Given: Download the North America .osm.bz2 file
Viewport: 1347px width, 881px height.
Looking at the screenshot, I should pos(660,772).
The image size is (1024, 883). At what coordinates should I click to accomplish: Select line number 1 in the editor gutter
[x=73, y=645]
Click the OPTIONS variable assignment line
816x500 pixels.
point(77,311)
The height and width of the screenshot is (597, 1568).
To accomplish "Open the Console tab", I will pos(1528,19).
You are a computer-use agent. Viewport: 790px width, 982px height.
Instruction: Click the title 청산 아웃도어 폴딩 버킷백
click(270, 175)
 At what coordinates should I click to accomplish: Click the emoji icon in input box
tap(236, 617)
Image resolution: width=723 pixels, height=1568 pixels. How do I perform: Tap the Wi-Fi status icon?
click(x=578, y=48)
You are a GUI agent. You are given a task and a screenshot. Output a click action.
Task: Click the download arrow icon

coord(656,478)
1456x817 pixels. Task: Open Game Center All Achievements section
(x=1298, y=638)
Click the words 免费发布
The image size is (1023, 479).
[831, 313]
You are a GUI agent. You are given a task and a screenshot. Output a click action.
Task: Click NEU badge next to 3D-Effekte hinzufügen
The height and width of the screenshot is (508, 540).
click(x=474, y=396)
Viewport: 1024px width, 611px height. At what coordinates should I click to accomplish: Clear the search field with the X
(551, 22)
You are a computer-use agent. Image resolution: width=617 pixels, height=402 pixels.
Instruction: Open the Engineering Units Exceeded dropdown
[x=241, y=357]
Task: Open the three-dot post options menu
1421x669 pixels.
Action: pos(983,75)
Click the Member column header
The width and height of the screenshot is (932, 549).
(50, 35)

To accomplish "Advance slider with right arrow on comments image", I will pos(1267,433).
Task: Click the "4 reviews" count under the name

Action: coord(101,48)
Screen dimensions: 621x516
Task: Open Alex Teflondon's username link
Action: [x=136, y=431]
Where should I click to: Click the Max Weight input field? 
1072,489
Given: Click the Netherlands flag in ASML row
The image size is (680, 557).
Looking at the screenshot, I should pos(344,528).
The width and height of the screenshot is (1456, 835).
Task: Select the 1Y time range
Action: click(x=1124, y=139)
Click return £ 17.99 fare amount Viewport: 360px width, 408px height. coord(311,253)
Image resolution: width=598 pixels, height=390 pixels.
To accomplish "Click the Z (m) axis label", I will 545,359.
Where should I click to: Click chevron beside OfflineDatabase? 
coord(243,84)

______________________________

◆ The problem ◆
Output every record above a second time, exactly.

◆ Answer section ◆
Given: Download the North America .osm.bz2 file
Viewport: 1347px width, 881px height.
Looking at the screenshot, I should pos(660,772).
The image size is (1024, 883). At what coordinates should I click to accomplish: Select line number 1 in the editor gutter
[x=73, y=645]
Click the OPTIONS variable assignment line
816x500 pixels.
point(77,311)
The height and width of the screenshot is (597, 1568).
To accomplish "Open the Console tab", I will pos(1528,19).
You are a computer-use agent. Viewport: 790px width, 982px height.
Instruction: Click the title 청산 아웃도어 폴딩 버킷백
click(270, 175)
 At what coordinates should I click to accomplish: Click the emoji icon in input box
tap(236, 617)
Image resolution: width=723 pixels, height=1568 pixels. How do I perform: Tap the Wi-Fi status icon?
click(x=578, y=48)
You are a GUI agent. You are given a task and a screenshot. Output a click action.
Task: Click the download arrow icon

coord(656,478)
1456x817 pixels. Task: Open Game Center All Achievements section
(x=1298, y=638)
Click the words 免费发布
The image size is (1023, 479).
[831, 313]
You are a GUI agent. You are given a task and a screenshot. Output a click action.
Task: Click NEU badge next to 3D-Effekte hinzufügen
The height and width of the screenshot is (508, 540).
click(x=474, y=396)
Viewport: 1024px width, 611px height. At what coordinates should I click to accomplish: Clear the search field with the X
(551, 22)
You are a computer-use agent. Image resolution: width=617 pixels, height=402 pixels.
Instruction: Open the Engineering Units Exceeded dropdown
[x=241, y=357]
Task: Open the three-dot post options menu
1421x669 pixels.
Action: pos(983,75)
Click the Member column header
The width and height of the screenshot is (932, 549).
(50, 35)

To accomplish "Advance slider with right arrow on comments image", I will pos(1267,433).
Task: Click the "4 reviews" count under the name

Action: coord(101,48)
Screen dimensions: 621x516
Task: Open Alex Teflondon's username link
Action: [x=136, y=431]
Where should I click to: Click the Max Weight input field? 
1072,489
Given: Click the Netherlands flag in ASML row
The image size is (680, 557).
Looking at the screenshot, I should pos(344,528).
The width and height of the screenshot is (1456, 835).
Task: Select the 1Y time range
Action: click(x=1124, y=139)
Click return £ 17.99 fare amount Viewport: 360px width, 408px height. coord(311,253)
Image resolution: width=598 pixels, height=390 pixels.
To accomplish "Click the Z (m) axis label", I will 545,359.
Where should I click to: Click chevron beside OfflineDatabase? 
coord(243,84)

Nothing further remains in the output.